START Provided records

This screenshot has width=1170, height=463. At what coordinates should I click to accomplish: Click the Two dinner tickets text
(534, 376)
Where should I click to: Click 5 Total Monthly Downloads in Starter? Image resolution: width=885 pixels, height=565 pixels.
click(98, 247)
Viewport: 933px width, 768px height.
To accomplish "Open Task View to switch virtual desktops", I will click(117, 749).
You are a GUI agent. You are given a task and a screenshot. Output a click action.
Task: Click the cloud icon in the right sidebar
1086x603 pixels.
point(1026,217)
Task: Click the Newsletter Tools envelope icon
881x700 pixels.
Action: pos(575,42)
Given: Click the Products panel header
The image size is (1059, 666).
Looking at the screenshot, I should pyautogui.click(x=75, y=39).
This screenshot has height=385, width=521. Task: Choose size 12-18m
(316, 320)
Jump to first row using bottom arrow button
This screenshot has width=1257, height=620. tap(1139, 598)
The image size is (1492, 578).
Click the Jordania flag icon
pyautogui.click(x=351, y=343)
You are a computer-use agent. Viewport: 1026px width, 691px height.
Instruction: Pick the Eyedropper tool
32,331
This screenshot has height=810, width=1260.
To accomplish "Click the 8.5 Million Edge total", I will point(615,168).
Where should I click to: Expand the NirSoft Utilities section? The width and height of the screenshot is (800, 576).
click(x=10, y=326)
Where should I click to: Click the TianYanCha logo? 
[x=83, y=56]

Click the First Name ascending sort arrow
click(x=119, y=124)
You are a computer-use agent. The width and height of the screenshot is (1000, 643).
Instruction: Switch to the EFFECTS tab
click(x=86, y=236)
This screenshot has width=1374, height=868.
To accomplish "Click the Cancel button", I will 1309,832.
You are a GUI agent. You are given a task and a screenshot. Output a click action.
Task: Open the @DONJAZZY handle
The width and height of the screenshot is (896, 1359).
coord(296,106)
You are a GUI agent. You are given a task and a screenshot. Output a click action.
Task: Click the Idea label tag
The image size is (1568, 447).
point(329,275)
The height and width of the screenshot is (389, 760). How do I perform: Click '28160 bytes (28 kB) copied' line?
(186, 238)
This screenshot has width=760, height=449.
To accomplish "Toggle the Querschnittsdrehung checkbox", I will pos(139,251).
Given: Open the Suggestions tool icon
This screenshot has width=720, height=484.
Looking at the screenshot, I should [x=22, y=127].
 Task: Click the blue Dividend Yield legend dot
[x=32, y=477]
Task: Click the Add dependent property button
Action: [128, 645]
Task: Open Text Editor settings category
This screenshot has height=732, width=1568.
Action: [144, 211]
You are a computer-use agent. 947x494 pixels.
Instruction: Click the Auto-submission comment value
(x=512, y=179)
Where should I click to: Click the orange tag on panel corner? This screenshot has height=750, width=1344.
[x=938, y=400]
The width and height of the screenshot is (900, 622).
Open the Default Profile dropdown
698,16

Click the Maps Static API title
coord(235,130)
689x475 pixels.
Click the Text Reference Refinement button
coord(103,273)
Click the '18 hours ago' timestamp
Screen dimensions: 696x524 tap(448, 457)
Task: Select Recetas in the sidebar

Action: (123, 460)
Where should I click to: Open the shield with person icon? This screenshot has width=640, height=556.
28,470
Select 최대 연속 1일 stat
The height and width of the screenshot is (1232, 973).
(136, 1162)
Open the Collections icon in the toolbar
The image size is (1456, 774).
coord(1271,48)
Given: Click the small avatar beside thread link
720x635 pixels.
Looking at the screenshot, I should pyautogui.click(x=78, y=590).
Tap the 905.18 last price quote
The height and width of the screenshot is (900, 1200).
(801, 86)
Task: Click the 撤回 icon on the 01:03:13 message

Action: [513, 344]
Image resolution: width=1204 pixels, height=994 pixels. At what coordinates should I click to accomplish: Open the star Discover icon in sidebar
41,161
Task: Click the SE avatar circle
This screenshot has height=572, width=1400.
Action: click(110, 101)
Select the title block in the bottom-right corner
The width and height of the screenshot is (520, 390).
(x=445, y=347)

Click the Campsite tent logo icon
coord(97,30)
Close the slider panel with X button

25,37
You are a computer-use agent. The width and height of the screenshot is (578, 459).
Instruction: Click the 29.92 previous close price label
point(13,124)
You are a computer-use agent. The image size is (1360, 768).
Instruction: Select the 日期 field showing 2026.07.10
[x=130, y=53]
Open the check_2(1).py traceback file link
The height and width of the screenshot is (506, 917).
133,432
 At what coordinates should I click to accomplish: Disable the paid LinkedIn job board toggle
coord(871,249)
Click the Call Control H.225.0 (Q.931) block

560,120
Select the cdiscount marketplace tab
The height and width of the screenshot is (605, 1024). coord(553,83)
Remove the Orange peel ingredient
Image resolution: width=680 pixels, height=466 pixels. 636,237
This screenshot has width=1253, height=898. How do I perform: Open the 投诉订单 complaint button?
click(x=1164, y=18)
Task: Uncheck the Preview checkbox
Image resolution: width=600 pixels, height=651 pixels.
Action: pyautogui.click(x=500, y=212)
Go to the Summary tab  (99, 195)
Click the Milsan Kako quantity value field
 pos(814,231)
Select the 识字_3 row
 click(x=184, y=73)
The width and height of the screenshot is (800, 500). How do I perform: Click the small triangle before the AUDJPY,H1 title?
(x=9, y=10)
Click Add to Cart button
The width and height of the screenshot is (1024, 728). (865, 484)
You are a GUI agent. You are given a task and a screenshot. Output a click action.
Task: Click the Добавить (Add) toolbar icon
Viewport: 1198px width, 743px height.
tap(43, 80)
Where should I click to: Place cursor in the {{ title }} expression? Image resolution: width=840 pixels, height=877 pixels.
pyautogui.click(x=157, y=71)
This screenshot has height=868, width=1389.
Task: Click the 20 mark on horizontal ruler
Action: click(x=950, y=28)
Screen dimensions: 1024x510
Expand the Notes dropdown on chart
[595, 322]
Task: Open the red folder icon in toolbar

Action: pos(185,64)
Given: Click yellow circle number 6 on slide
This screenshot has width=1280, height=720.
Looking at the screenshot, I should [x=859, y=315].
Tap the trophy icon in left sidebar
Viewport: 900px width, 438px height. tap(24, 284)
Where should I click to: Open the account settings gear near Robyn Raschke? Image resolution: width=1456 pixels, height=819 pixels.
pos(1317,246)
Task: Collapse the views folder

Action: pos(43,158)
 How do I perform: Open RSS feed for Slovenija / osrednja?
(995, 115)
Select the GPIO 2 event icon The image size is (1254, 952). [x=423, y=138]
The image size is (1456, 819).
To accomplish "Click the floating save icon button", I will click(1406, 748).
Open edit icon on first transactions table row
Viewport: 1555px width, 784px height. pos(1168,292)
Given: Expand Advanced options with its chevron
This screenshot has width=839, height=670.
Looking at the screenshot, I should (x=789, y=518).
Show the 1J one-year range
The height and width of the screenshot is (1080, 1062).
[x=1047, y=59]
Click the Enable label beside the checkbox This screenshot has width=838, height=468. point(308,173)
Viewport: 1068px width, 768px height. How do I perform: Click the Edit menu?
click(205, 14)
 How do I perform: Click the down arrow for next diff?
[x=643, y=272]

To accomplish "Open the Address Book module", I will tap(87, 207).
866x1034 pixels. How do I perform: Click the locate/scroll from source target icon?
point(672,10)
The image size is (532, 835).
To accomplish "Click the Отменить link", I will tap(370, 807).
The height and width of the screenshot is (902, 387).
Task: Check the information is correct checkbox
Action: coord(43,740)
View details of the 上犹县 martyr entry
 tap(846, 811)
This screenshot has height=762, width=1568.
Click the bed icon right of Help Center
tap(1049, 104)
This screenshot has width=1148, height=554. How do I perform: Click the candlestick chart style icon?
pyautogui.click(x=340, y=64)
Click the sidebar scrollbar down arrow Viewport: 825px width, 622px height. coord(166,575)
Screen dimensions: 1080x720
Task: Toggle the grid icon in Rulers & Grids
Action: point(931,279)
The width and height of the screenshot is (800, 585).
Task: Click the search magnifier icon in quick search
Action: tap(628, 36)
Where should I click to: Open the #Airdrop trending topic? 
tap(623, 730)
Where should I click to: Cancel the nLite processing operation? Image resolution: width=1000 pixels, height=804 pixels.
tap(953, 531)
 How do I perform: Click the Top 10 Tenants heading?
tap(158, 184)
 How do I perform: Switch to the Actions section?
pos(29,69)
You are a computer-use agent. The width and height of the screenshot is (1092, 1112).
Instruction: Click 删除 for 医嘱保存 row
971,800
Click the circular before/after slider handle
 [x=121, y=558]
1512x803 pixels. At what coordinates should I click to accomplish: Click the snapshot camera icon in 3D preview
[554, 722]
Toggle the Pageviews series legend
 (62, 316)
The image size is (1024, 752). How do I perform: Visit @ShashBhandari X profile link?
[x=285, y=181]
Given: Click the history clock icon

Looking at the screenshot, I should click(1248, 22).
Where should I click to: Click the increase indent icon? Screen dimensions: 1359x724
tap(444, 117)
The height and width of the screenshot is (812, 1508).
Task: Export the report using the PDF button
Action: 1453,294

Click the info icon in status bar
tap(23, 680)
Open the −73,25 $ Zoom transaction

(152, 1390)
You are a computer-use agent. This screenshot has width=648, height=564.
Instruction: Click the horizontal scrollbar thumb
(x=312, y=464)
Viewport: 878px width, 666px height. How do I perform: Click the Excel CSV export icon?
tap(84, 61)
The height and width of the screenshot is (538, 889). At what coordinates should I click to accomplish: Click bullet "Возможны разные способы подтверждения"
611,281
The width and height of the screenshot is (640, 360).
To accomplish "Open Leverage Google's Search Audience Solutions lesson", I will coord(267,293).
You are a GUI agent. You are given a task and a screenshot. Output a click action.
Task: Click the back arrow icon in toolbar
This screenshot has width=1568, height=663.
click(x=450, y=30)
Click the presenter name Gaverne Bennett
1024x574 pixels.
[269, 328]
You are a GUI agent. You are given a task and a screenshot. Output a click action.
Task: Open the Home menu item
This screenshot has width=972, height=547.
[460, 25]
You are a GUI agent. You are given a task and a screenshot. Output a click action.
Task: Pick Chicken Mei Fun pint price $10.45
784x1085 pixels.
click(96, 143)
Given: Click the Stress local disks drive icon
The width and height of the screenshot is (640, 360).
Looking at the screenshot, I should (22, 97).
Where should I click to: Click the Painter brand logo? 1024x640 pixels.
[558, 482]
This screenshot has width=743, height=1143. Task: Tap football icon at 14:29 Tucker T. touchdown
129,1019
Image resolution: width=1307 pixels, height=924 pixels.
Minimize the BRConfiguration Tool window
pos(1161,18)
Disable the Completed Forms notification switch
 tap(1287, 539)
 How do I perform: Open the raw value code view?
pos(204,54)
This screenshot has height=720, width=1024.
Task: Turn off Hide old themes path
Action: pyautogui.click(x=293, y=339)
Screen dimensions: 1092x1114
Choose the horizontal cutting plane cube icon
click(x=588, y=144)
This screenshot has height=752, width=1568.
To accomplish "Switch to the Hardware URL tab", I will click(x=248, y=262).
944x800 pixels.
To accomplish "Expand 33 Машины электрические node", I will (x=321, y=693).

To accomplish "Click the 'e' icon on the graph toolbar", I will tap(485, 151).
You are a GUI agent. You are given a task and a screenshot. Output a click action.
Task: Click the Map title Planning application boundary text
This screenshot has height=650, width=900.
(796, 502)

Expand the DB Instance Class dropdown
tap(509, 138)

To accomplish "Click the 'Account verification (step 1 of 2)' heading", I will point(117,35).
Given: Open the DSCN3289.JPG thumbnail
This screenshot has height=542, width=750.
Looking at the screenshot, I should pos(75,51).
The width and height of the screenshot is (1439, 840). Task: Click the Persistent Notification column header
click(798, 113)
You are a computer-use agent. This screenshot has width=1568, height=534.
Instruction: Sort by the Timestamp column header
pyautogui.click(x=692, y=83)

END Provided records

Whenever a line above includes the string "circle", copy it.

Task: Click the SE avatar circle
Given: Click yellow circle number 6 on slide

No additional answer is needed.